Sheer obstinacy may have been my greatest weapon. I’m too stubborn and unyielding to believe that because I was in prison that my life has no worth. When the question was asked, I said to them that there was no magic, we must take one day at a time. However, after having time to think, I now go to tell them that the magic lies within each of us, in our will to overcome what ever adversity that is flung our way. We must refuse to accept degradation, to let anyone decline us to a low, destitute, or demoralized state.
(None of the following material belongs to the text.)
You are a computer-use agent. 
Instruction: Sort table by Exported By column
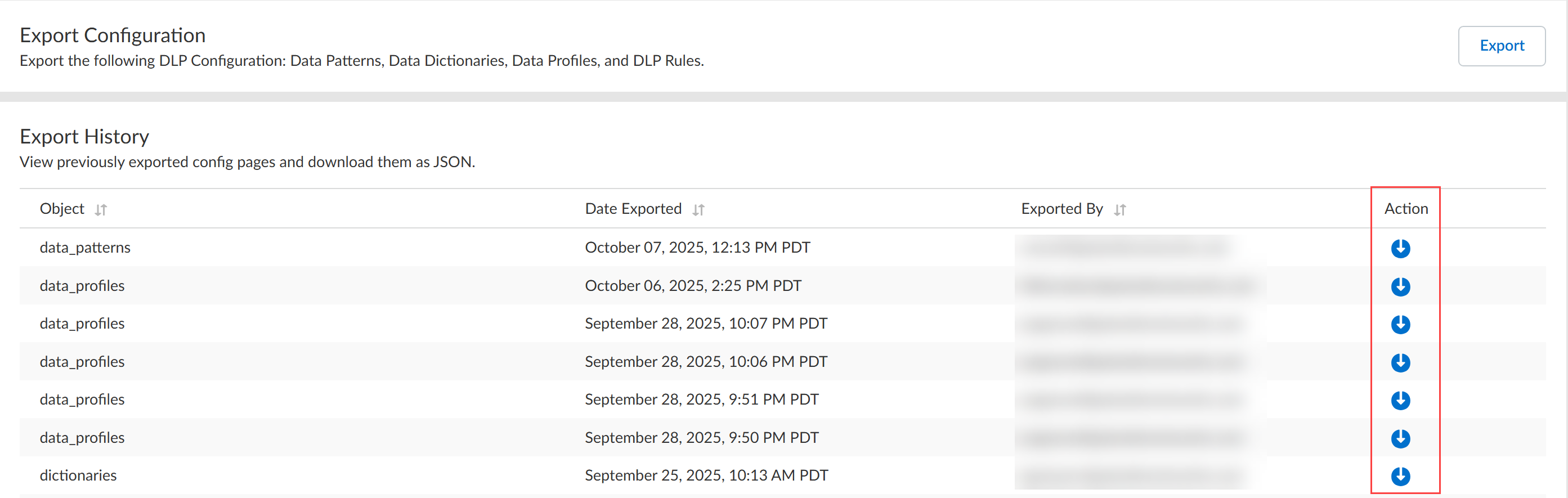(1119, 210)
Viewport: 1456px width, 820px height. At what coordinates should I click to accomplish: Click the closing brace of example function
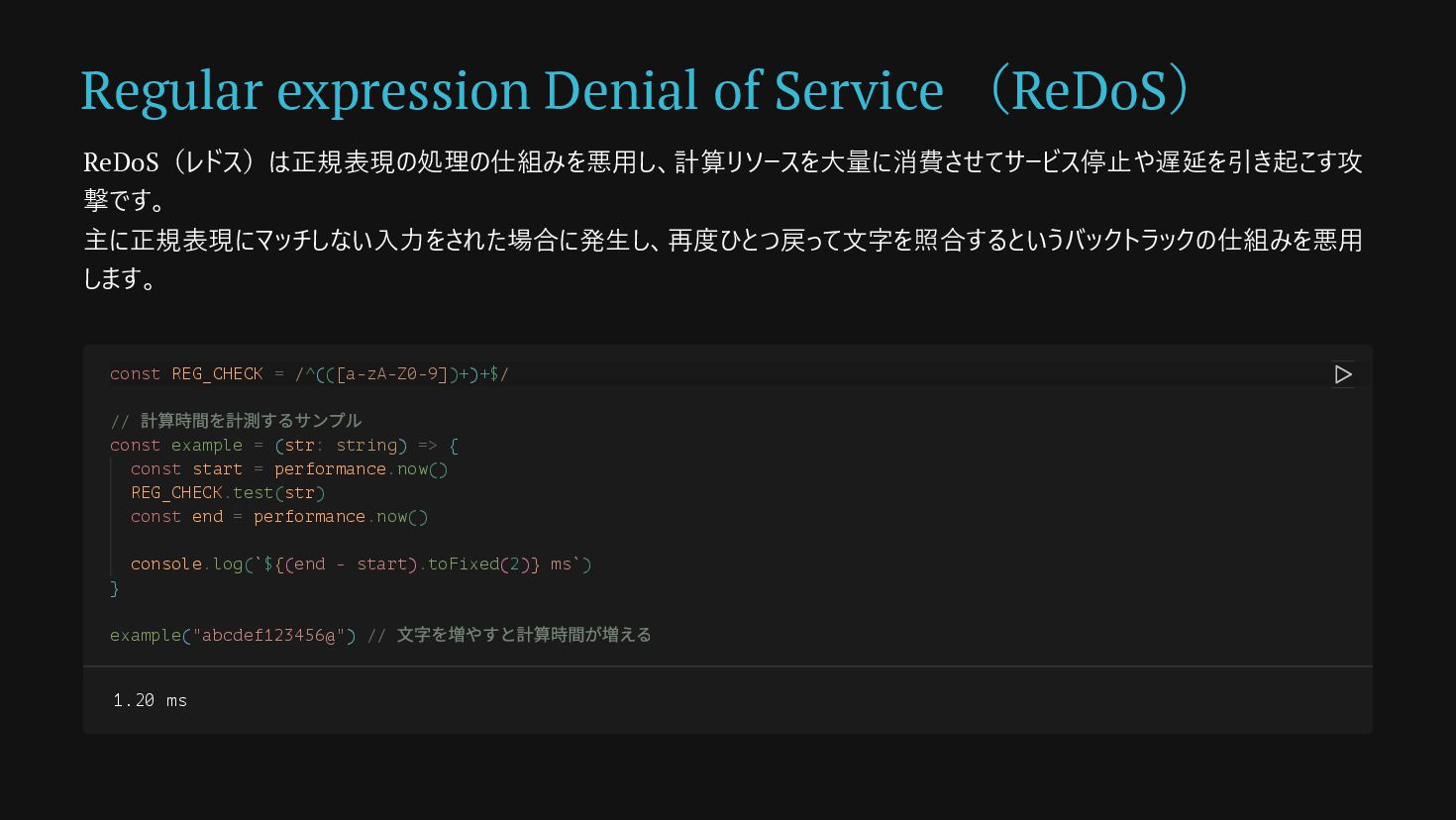(115, 588)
Strange One asked, “Why, what is it that puts one person and not another on the streets when times are hard?” My reply was that some people are indeed stronger than others. Not just physically, but mentally stronger. Why? I can’t say for sure. Perhaps they have triumphed over despair in their lives already and come away more confident, willing to fight harder to survive, no matter the odds against them. Facing hardships is how we come away with the calluses of life. That tough mental skin that prepares us for harder times in the future. The Twilight Zone is a place where we must continually develop calluses to survive everyday life. The trick is not allowing those calluses to become ‘callousness.’ We must not allow ourselves to become heartless, inhuman, inhumane, soulless, unfeeling, unsympathetic creatures.
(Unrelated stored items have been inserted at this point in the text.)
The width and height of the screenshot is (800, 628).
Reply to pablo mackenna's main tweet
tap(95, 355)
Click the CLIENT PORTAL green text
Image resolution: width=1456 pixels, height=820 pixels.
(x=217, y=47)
The Twilight Zone has its own built in mechanism that keeps many of us from allowing the calluses built in by our lifestyle to become the callousness that many of those in the free world believe that we have. What happened to Skeeter is one of those times when that mechanism kicks in. At times like that we become family, friends, teachers, and philosophers to each other. We come together as one allowing all of the positive attributes of society to come to the forefront. Often during times of hardship in the Twilight Zone there’s almost a spiritual like comfort that we share. So, I guess what I’m rambling on and on about to answer Strange One’s question about enduring the the Twilight Zone for son long is that I’ve grown calluses, calluses thick enough to protect my mind (heart) from the many difficult situations that come about from being here, that I have no other means to control.
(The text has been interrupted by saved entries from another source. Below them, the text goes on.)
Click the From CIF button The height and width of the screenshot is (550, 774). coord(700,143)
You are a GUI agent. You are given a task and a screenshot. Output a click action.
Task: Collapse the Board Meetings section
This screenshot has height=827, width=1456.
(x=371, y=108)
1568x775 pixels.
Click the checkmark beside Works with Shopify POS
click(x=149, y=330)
Boogalu asked a question that stung. First let me tell you a little about Boogalu: he is that kid that came to the Twilight Zone with at very best a high school education. he spends 70% of his time in the law library. His strongest motivation, his toughest callous, where the Twilight Zone is concerned is his continuous fight for his freedom. Ask him about any policy or law on the books or pending that has to do with being incarcerated for distribution and he can spit it right of the top of his head. His single-minded focus towards gaining his freedom would be admirable no matter what that focus was placed upon. I’ve seen him stand in front of his locker for hours reading law with a dictionary as his constant companion. He said to me once that that dictionary was his best friend because it told him what people where saying about him when he didn’t understand the language.
Boogalu is special in his own way, but the question he asked threw me for a loop. I never saw him in that light. The intensity in his eyes held me as I listened to his words. He said, “Twilight, if we all mean the things we have been saying where Skeeter is concerned, then how can he die?” The first word that came to my mind was ‘wow.’ How could I answer a question of that magnitude? I wasn’t sure, but I was sure that I must try. After listening to a few of the other guys talk I tried to bring myself into focus so that I could, at the very least, try to answer his question.
I said, “Boogalu, I hear you, and the best answer I can come up with is: as long as Skeeter’s memory resonates in each of our minds, he can’t die. That’s not just for Skeeter, it pertains to all of us. As long as we leave a mark on earth that lives in the memories of those who know us, then, we too, shall live forever. However, it’s the physical absence of our friend that we must now try to endure.”
Usually when overcoming a bad experience we just want to put it behind us and move on. We try our best not to linger over the guilt or pain, with good reason who would want to dwell forever on past mistakes or hurts? However if we refuse to look critically at the experience or the loss, we cannot hope to learn or benefit from it. Our hope should be to discover something of our strength, or conversely, we have been alerted to our fragilities. No matter which, we will have grown. I too, shall miss Skeeter. I also will thank him for allowing us to become stronger because of him.